** start Source extract **

Baltimore County has a $23 million recycling facility – and they’ve been dumping glass in the landfill since it was built.

The shaming of Americans to recycle may be another scam by the pious peeps elected to serve the masses. The good people washing beer bottles and dropping them off at recycling centers may have been hoodwinked by local and state governments, a revelation that shatters the perception of saving the environment one landfill at a time.

One such case is in the elite east coast of Baltimore County, Maryland. For an amazing seven years of secret-keeping, pickle, preserves, and Grey Poupon jars placed dutifully in blue bins by the reutilizing faithful, are being junked instead.

After years of indoctrination to recycle and increased programs making it easier to turn in refuse for reuse, why would Baltimore County continue the ruse of recycling glass?

According to Robert Weisenburger Lipetz, executive director of the Glass Manufacturing Industry Council (GMIC), “Glass is 100% recyclable. It has an unlimited life and can be melted and recycled endlessly to make new glass products with no loss in quality.”

Baltimore County spokesperson, Sean Naron, blames the lack of recycling on the simple fact that “it’s difficult,” and points to the process called single streaming, a system where residents dump all possible recyclable waste in one container, which increases the “presence of shredded paper in recycling streams which contaminates materials.”

Dream Crushers

Contamination from single streaming is the problem. But through a pop-bottle glass gaze, an additional problem that the county now faces has appeared: a shiny, new, $23 million single-stream recycling facility the county built through tax-payer dollars in 2013. Coincidently, the same year officials decided to break the glass component out of the program.

Naron continued his explanation of his county’s actions by invoking the all-too-familiar response, that the whole country isn’t recycling glass and oh, yeah, the previous administration is at fault.

“Baltimore County, like most jurisdictions across the state—and across the country—cannot currently recycle glass at municipal facilities due to technical and financial limitations.”

** end Source extract **

Directives ->
1) Reproduce from the glass recycling article, word for word, the part that opens with the words containing "One such case" and closes with "of recycling glass?".
2) In the glass recycling article, in what year did Baltimore County build its $23 million single-stream recycling facility?

** start Given records **

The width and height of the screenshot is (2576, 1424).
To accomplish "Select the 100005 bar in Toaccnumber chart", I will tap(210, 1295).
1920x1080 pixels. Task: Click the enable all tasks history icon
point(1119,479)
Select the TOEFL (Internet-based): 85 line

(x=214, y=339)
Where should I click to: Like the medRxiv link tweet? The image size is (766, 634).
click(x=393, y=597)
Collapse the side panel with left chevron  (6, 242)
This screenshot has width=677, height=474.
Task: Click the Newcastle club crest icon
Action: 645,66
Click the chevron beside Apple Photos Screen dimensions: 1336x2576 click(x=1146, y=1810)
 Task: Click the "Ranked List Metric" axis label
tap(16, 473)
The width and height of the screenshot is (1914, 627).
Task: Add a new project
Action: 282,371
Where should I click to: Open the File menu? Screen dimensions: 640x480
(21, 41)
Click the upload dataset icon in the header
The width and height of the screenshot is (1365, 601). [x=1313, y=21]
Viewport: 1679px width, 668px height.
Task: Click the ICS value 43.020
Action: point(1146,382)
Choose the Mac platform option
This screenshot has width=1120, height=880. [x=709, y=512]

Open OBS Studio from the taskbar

** end Given records **

The results ->
1)
One such case is in the elite east coast of Baltimore County, Maryland. For an amazing seven years of secret-keeping, pickle, preserves, and Grey Poupon jars placed dutifully in blue bins by the reutilizing faithful, are being junked instead.

After years of indoctrination to recycle and increased programs making it easier to turn in refuse for reuse, why would Baltimore County continue the ruse of recycling glass?

2) 2013